指揮:アッシャー・フィッシュ(Asher Fisch)

 イスラエル生まれ。指揮者アッシャー・フィッシュは、世界中の主要なオペラハウスに出演し、その評価はますます高まり、ロマン派や交響楽的なオペラレパートリーの解釈で聴衆からも支持を得ている。音楽雑誌ファンファーレは“フィッシュは真のワーグナー指揮者である。”と評している。ウィーン・フォルクス・オーパーとイスラエル・オペラの音楽監督を務めたフィッシュは毎シーズンのように出演してきたシアトル・オペラ(米国)の首席客演指揮者に昨シーズンから就任し、ヨーロッパと米国を中心に躍進中である。
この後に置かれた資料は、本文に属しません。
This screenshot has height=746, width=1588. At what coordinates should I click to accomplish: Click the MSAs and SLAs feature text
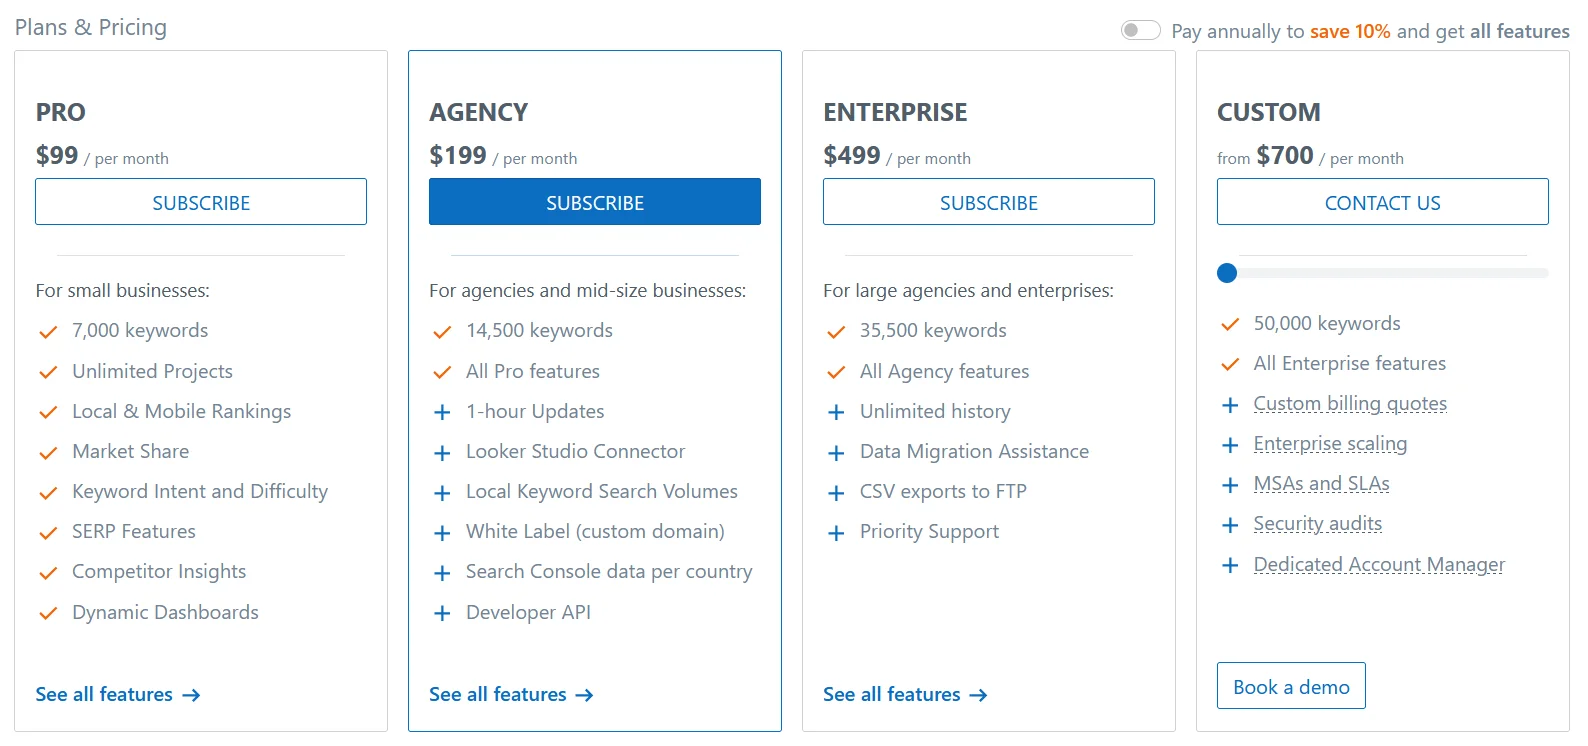tap(1321, 484)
 2009/10シーズンでは、シアトル・オペラでワーグナーの『トリスタンとイゾルデ』の新作を指揮、またベルリン・フィルハーモニーに、師匠でもあるダニエル・バレンボイムをピアニストに迎えたショパンのプログラムでデビューを果たした。アメリカではニューヨーク・フィルハーモニック、カンザス・シティ・シンフォニーと共演。ほかにも、ナポリ、ジェノヴァ、ボローニャでコンサート指揮に招聘される。また、ウィーン国立歌劇場では、R.シュトラウス『ばらの騎士』、ヴェルディ『ファルスタッフ』、マスカーニ『カヴァレリア・ルスティカーナ』、レオンカヴァッロ『道化師』を、バイエルン州立歌劇場では、モーツァルト『魔笛』、プッチーニ『ラ・ボエーム』『蝶々夫人』、それに上演機会の少ないプフィッツナー『パレストリーナ』を、ドレスデン州立歌劇場でワーグナー『パルジファル』、イタリアのローマ歌劇場でヴェルディ『ファルスタッフ』などを指揮。いずれも好評を博している。
 これまでもフィッシュはベルリン州立歌劇場、ミラノ・スカラ座、ウィーン国立歌劇場、パリ・オペラ座、ドレスデン州立歌劇場、ハンブルク州立歌劇場、ライプツィヒ歌劇場、ロイヤル・オペラハウスといったヨーロッパのオペラハウスでモーツァルトからベルクまで幅広いレパートリーを指揮。ロイヤル・オペラハウスでは、イギリスのエリザベス女王即位50周年記念ガラコンサートを指揮し、その録音がEMIから発売されている。
 ダニエル・バレンボイムの愛弟子として、バレンボイムのアシスタントとしてまたベルリン州立歌劇場の合唱指揮者としてキャリアをスタートさせた。彼は優れたピアニストでもある。